Photo of Indian Railway StationDespite Ginny’s efforts to the contrary (see post below) I’ve finally broken into India. Yay! In fact I’ve been so caught up with it this afternoon I’ve written 1200 words and just stopping now for a cup of tea I realise it’s 7pm when I thought it was 5!

And talking of tea – I’ve been writing about it too and doing some research – reading about flushes – the bit of the plant that’s plucked for tea – the top shoots and leaves and about the fermentation process when oxidisation causes the chlorophyll to break down and the leaves turn from green to brown. Not that I want to put you off the book or anything with all this horticulture – but Ginny’s husband is a tea planter and has to drop the odd bit of tea talk into the mix.

My research this afternoon has also taken me to Indian railway timetables, endless porings over Google Maps, picture searches – among my own Indian snaps as well as online images. (That’s Victoria Station in Bombay in the picture above) It may sound strange that I work like this, rather than researching in advance or after I’ve written the story. In fact I do both of those things as well – but when I’m writing I can’t help asking myself the questions “Was it really like that? Was it there then? How so you spell that? What does it look like? How long would it take?” Maybe this is just a form of displacement activity to divert me from the true task of writing, but I prefer to believe that it helps me get in there and make it real.
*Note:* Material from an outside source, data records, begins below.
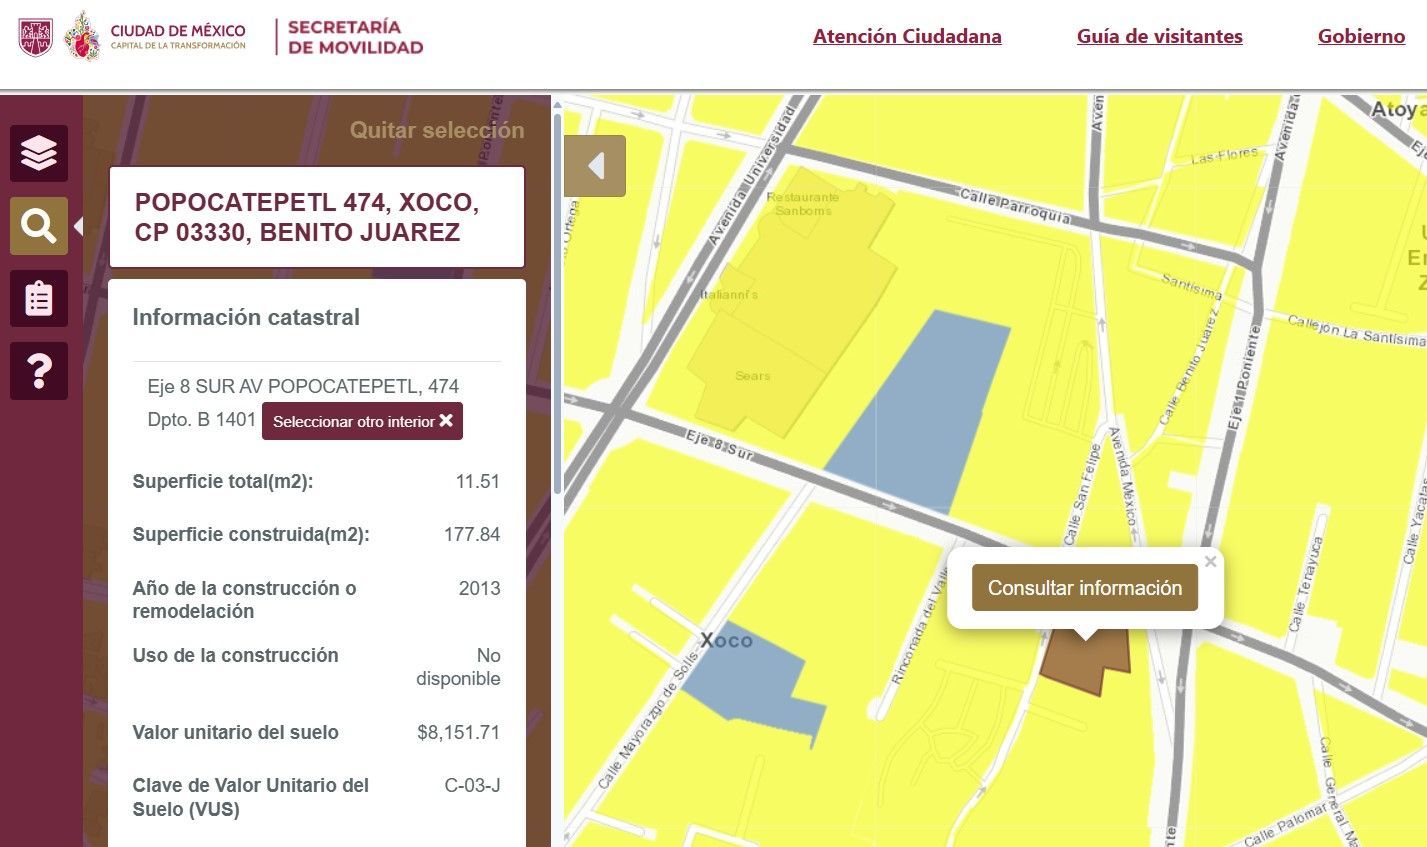Click the panel vertical scrollbar

click(x=558, y=300)
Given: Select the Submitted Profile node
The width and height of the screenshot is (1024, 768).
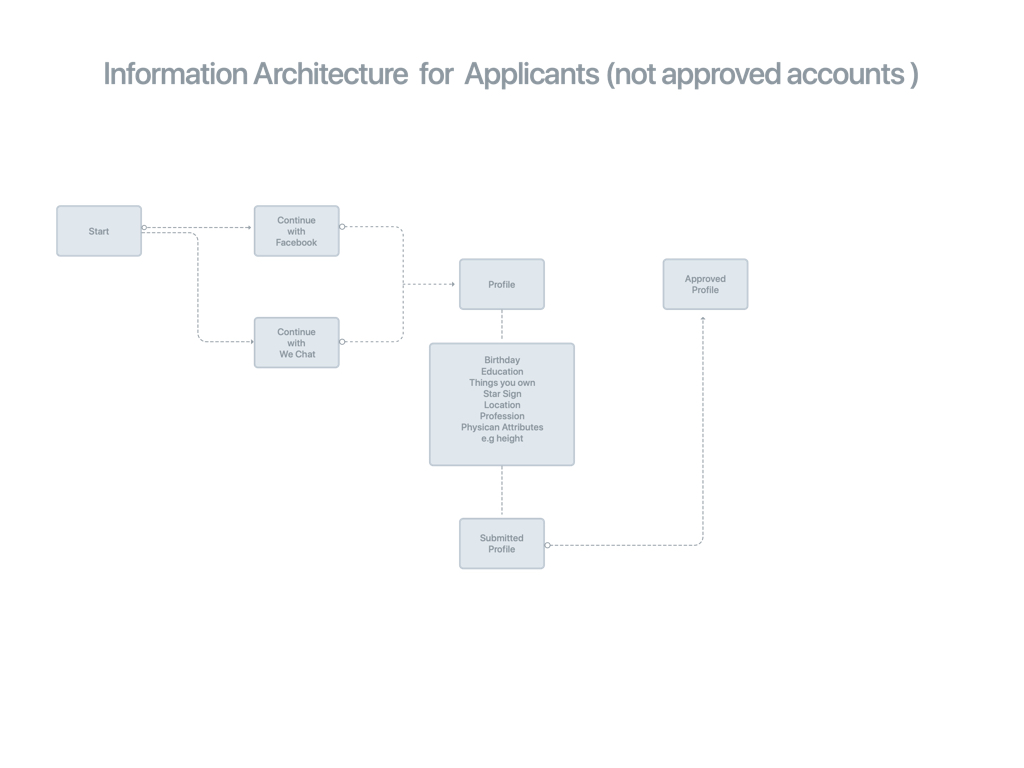Looking at the screenshot, I should coord(501,543).
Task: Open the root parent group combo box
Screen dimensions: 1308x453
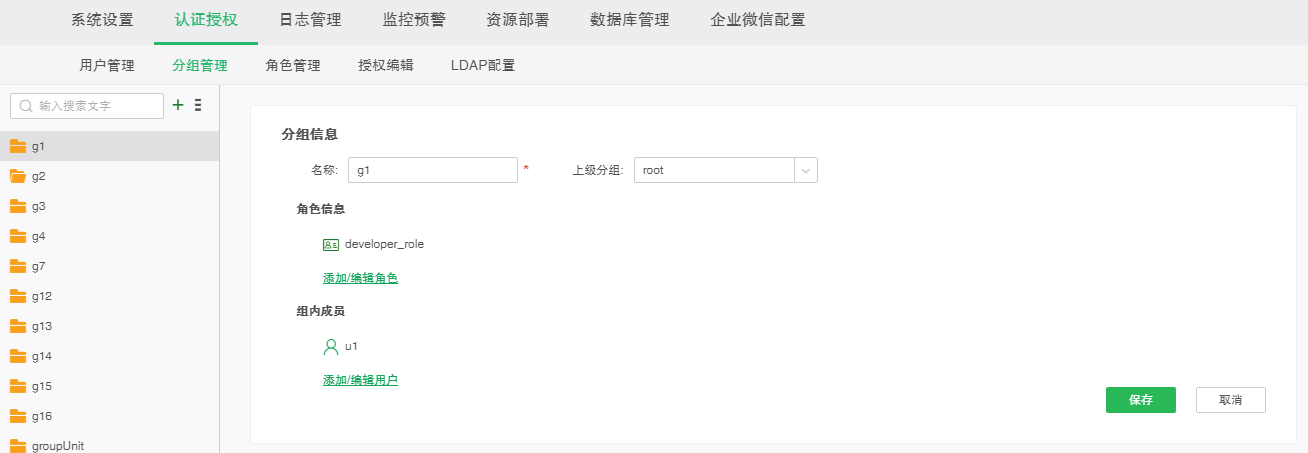Action: pyautogui.click(x=714, y=171)
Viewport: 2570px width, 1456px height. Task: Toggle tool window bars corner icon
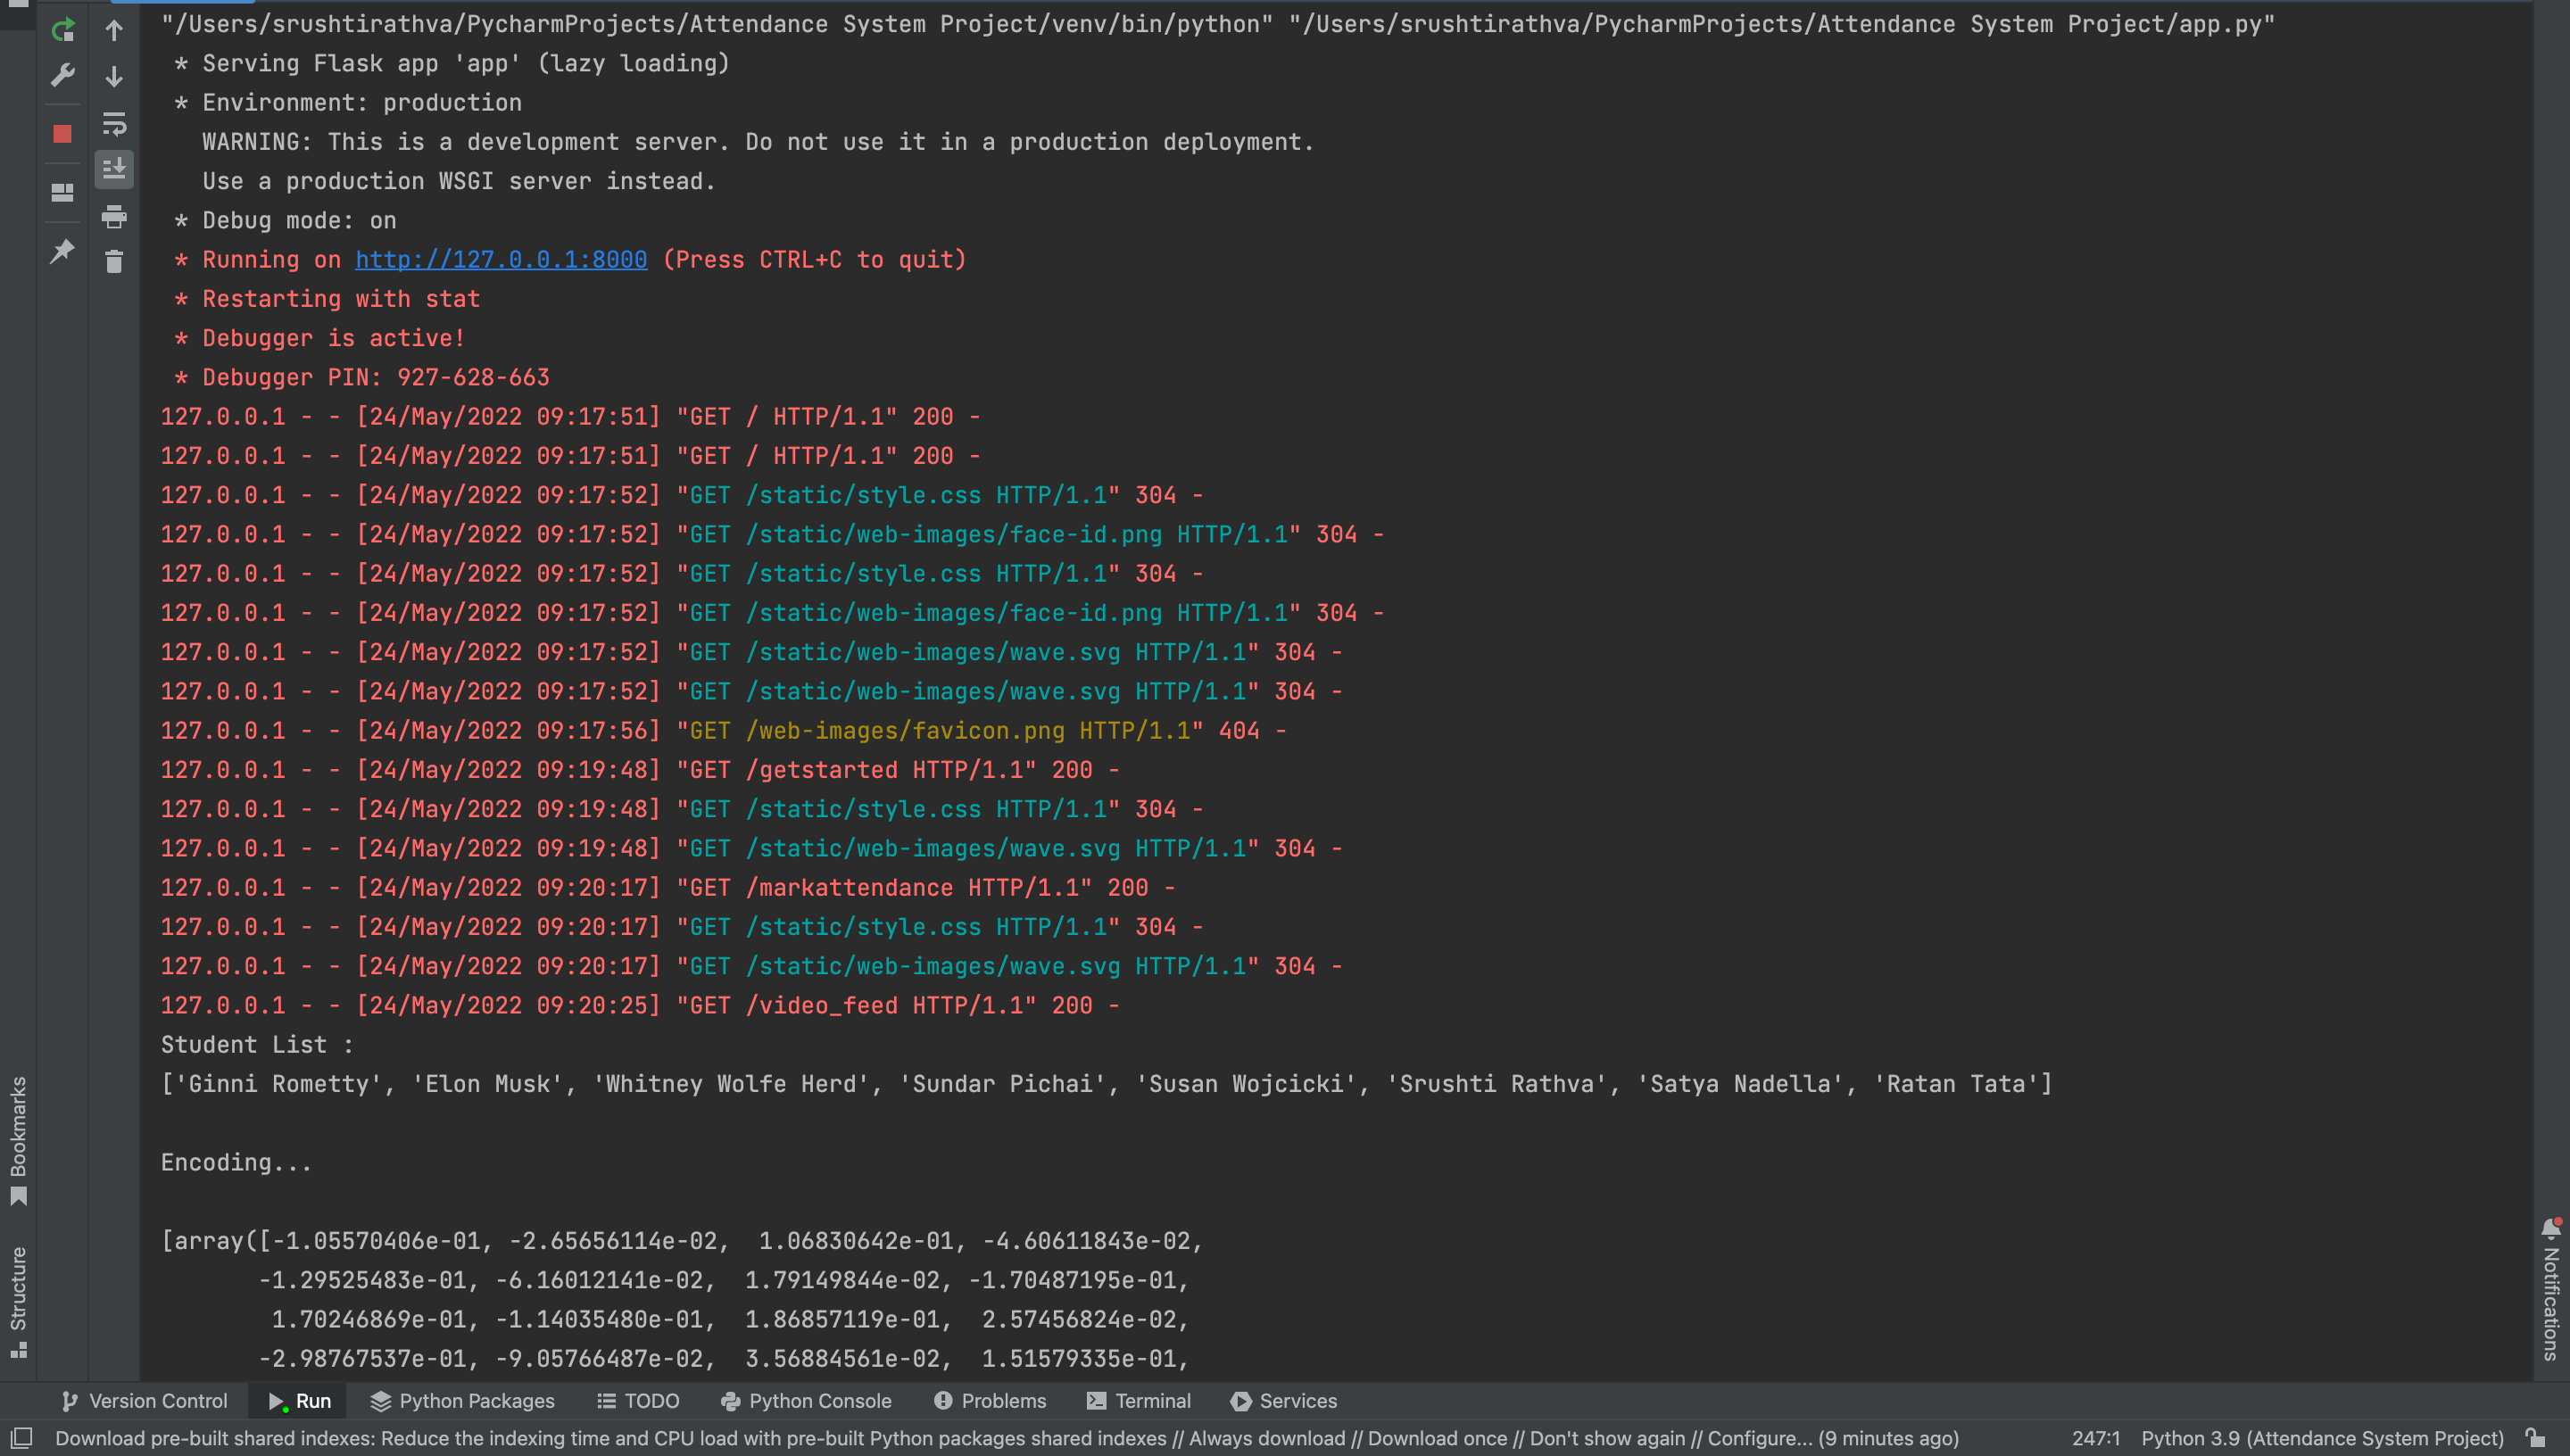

If I try to write something without checking the facts, a little voice keeps pestering me that it may be wrong – or that I may forget to check later and a mistake may be woven into the fabric of the story causing me all kinds of problems later to unpick it. I may be barmy but it works for me.I also find when I’m reading a novel that factual inaccuracies cause me to lose faith in the writer and question his or her authority.